VMware vRA 8

What caught my eye so far

Yesterday vRA 8 got released. At first look it has changed quite a bit from previous versions of vRA.

  • There is no longer a need for a Windows plan, this is in line with what VMware in general is changing the last few years.
  • You now need an external Identity manager, there is no longer one built into the vRA appliance.
  • The product is delivered as 9GB iso file which includes the identity manager, vRA and Lifecycle Manager. The last bit shows that we are moving closer to the Cloud Foundation packaging, but also that LCM is getting to be a more serious application for handling the upgrading of your VMware applications.
  • All vRA components must be deployed in the same subnet.

There are still small and large as deployment options. Both solutions requires IDM, vRA and VLMA. For large you need 3x vRA appliances and 3x Identity manager appliances. plus a load balancer for IDM and a load balancer for vRA

Orchestrator is included in the vRA deployment as usual, but you have the option to deploy an external Orchestrator component, if you should want to.
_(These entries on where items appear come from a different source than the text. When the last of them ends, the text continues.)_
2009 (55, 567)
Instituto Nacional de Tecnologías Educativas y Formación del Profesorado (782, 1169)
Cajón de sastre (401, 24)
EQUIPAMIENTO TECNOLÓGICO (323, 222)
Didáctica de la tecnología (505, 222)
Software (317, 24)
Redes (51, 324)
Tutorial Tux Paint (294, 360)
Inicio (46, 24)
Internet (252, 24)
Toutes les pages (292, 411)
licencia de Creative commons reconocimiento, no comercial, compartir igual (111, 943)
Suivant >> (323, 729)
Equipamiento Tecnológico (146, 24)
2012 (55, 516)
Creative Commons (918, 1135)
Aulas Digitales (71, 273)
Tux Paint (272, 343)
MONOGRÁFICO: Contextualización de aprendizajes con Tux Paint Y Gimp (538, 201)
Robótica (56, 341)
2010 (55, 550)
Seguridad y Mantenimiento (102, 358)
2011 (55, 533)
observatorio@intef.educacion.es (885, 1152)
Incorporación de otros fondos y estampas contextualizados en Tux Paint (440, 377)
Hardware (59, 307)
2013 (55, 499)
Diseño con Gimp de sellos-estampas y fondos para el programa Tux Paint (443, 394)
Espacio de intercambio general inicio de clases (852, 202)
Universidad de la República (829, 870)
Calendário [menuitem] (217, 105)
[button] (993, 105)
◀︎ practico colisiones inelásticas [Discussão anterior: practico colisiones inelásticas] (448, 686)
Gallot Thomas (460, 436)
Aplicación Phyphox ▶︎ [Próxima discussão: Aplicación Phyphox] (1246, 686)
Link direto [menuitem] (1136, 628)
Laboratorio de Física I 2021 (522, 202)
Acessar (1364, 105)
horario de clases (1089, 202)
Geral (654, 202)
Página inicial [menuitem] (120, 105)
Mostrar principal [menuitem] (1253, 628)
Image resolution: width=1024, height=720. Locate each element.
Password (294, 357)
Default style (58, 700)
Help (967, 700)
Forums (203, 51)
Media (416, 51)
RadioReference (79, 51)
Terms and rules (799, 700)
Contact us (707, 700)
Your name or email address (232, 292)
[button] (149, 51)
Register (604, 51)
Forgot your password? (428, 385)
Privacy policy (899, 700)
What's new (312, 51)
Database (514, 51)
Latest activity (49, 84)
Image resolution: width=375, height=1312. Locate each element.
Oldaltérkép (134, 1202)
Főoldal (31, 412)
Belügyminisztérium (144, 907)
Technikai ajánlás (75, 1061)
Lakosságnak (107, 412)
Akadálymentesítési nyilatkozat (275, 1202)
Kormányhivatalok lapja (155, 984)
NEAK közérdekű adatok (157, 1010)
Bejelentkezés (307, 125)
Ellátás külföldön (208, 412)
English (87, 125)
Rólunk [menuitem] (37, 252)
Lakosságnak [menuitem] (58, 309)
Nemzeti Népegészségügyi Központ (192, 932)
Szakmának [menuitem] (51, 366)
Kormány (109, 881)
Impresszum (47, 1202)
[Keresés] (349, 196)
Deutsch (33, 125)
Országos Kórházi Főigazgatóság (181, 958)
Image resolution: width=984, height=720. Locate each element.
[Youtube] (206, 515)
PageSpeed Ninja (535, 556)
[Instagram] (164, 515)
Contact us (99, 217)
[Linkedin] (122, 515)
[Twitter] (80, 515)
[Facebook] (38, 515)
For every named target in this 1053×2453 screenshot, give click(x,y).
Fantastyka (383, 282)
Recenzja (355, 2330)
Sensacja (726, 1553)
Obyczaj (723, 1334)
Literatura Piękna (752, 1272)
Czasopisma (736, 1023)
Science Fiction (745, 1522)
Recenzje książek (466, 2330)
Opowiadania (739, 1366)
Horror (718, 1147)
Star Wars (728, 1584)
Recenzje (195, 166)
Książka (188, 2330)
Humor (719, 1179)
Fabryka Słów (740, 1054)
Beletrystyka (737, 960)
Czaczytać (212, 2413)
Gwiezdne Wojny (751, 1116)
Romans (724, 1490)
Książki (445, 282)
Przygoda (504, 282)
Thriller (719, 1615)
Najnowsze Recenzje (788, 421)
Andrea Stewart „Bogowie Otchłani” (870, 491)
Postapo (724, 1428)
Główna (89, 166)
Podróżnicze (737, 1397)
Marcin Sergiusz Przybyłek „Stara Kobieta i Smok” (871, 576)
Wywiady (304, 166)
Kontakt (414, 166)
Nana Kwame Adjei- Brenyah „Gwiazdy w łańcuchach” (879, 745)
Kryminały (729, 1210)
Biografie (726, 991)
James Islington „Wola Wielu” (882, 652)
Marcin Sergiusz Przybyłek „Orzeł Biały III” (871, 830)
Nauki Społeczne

It is recommended though to use the embedded vRO component.

NTP should be synced to the same clock, VMware recommends UTC+0.


Requirements:

vRA requires 8 vCPUs, 32 GB of RAM and 136 GB hdd space.

Identidy manager requires 2 vCPUs, 6 GB RAM, and 60 GB space.

The Lifecycle manager reqires 2 vCPUs, 6 GB RAM and 33 GB space.

This means that for a minimal deployment you need 12 vCPUs, 44 GB RAM and 229 GB disk space.

For a large deployment (minus the LBs) you need 3 x vRAa + 3 x IDM + 1x LCM, which equals to : 32 vCPUs, 120 GB RAM, and 621 GB harddrive space.

Supported load balancers: NSX-V, NSX-T, F5 according to the load-balancer guide.